【ニュース】 老舗うどん店の歌行燈、未利用魚を活用したメニューの常時提供を開始、「オオニベ」などを商品化 三重県桑名市

2023.05.19
明治10年創業で全国に35店舗のうどん店を展開する株式会社歌行燈(三重県桑名市、横井健祐代表)は2023年4月28日、株式会社On-Co(三重県桑名市、水谷岳史代表・藤田恭兵代表)が手掛ける「丘漁師組合プロジェクト」とコラボレーションし、未利用魚を活用したグランドメニューの提供を開始した。
地域にある、認知度の低い食材のおいしさを常時伝えることで、未利用魚や低活用魚の消費を促進し、持続可能な漁業、ひいては豊かな食料調達への貢献を目指す。

三重県で主に行われる底曳き漁やまき網漁では、様々な水産物が獲れるが、そこから流通するのは名前の知られた魚ばかりで、未利用魚が廃棄される一方、大衆魚が枯渇するアンバランスな状態は、漁業従事者の利益減少をもたらし、将来的な水産資源の枯渇につながる可能性があるという。

こうした中、同社では、2023年4月28日より「オオニベ」などの未利用魚をグランドメニュー化(常時提供)。
メニュー公開直後から想定の4倍の注文があり、開始1週間で1か月分の在庫を完売した。

「オオニベ」は、主に四国の太平洋側や九州地方で水揚げされ、宮崎県などでは養殖もされるほど人気の魚。
昨今の気候変動等の影響により、伊勢志摩の海でも定置網漁にかかることが増えたが、三重県では認知度が低く、あまり流通していないという。
味はたんぱくであっさりしながら、しっかり味わいがあり、白身魚として天ぷらやフライなどに最適だとしている。

今後は、今回のオオニベや昨年扱ったサバフグ以外の未利用魚でも、期間限定メニューから挑戦。
和歌山などの地域でおいしい魚として古くから愛されている「ウツボ」を検討しているほか、持続可能な漁業への貢献として、三重県が力を入れている伊勢真鯛やブリなど地元食材も積極的に活用していくとしている。

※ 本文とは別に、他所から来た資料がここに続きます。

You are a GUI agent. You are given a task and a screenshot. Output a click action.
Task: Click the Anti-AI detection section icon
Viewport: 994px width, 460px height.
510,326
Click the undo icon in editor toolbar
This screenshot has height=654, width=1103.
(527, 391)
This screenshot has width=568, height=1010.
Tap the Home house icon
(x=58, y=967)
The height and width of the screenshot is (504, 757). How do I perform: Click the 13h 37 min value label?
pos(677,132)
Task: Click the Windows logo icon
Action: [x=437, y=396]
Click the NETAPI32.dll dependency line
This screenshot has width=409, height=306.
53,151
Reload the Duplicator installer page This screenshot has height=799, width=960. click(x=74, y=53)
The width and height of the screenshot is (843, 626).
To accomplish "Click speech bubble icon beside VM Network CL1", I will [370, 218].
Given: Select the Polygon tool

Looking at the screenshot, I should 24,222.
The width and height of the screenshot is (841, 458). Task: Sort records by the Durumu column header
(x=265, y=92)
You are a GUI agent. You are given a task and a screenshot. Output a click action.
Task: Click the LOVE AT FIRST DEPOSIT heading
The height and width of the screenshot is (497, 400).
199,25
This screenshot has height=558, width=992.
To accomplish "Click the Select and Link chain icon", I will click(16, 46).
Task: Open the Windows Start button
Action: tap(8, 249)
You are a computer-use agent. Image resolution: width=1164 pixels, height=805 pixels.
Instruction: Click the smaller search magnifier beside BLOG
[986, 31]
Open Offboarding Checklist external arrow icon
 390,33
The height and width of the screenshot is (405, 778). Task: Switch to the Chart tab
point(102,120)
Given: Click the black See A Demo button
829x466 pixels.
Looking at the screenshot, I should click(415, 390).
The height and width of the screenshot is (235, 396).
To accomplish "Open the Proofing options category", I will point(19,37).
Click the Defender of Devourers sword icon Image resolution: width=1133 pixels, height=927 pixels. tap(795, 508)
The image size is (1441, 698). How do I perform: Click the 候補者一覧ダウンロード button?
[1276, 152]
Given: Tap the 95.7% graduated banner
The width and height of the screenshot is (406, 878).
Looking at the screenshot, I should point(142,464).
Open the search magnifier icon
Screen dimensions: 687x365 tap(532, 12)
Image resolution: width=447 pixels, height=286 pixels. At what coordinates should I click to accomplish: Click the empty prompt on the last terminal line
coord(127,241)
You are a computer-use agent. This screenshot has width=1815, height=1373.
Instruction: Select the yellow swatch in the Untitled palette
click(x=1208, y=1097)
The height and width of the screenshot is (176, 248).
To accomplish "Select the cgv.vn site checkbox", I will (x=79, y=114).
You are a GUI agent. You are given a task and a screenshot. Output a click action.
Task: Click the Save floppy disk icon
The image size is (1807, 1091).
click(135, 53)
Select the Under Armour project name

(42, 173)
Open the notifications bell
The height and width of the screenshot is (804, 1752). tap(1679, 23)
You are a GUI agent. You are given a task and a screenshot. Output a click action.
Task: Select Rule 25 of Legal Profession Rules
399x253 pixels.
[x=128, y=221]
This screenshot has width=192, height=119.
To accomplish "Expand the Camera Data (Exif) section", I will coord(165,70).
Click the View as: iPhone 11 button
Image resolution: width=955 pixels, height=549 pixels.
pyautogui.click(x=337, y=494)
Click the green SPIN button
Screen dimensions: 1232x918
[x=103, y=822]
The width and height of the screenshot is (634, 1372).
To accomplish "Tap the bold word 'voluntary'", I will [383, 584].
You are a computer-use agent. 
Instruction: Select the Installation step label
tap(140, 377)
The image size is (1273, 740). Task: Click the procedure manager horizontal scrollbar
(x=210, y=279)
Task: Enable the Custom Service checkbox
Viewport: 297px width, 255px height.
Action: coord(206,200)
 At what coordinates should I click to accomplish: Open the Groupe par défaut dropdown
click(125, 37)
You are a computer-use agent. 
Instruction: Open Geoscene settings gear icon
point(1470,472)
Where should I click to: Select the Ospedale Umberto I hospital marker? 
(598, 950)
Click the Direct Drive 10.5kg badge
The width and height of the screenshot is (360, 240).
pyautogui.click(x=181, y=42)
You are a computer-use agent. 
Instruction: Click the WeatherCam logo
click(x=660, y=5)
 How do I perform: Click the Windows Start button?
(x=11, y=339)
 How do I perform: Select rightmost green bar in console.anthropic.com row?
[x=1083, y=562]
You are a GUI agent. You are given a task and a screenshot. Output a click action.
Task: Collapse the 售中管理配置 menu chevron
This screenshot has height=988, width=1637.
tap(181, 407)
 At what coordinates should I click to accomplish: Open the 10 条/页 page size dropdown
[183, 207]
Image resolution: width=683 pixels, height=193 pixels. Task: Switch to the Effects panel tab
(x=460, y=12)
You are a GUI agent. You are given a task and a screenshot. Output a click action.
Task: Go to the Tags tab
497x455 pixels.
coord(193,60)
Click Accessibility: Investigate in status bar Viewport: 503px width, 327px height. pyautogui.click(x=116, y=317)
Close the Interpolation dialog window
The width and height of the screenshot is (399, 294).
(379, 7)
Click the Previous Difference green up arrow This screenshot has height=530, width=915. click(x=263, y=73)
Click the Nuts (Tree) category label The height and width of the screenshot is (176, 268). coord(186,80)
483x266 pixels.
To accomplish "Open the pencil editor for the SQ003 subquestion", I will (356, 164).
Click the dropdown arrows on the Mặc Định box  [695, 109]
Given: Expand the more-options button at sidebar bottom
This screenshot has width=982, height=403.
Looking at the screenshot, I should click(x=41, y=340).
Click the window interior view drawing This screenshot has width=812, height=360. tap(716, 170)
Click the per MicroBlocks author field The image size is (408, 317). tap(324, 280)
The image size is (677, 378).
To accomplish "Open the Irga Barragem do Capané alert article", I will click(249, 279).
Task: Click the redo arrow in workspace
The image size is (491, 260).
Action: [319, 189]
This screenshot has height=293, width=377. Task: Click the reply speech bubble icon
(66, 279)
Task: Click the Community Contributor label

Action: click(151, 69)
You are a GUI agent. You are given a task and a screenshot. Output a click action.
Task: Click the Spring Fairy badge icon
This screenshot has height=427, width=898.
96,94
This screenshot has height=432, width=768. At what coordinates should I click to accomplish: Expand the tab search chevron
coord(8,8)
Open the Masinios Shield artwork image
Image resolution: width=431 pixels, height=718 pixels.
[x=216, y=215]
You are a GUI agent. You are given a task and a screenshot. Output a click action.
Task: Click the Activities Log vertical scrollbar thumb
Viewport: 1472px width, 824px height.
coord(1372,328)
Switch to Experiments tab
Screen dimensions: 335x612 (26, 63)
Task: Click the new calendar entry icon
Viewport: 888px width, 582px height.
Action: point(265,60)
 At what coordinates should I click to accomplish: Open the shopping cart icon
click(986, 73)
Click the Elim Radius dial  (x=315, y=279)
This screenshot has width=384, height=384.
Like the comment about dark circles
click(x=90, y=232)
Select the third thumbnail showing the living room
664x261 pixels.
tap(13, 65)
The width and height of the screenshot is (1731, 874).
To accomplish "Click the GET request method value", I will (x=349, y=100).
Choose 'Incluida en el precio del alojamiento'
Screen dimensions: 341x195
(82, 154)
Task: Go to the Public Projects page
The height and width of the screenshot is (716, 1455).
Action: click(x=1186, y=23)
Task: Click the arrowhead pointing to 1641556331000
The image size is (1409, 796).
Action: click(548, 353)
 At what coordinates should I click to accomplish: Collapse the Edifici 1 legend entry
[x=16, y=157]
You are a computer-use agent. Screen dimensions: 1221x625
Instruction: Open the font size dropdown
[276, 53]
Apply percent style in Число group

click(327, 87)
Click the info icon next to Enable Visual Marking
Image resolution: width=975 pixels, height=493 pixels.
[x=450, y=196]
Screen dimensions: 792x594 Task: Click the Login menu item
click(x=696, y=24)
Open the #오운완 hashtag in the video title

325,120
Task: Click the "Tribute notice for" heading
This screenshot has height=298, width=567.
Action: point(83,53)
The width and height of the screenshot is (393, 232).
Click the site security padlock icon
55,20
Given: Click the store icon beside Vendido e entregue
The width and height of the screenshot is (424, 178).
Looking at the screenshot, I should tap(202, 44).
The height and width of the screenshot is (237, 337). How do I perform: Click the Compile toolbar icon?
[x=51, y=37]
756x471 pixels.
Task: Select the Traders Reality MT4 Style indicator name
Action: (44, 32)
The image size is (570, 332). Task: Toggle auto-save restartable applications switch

白身魚の天ぷらとしてオオニベを使用したメニューは、釜揚げうどん・天ぷら・ごはんのセット「歌行燈(松)」(税抜1,500円)、天丼・小麺・茶碗蒸しのセット「海老と白身魚の天丼御膳」(税抜1,590円)など。
その他、白身魚の天ぷら・フライ(単品)なども用意した。
販売店舗は、歌行燈本店・桑名駅前店・大山田店・四日市ときわ店・名張店・鈴鹿店。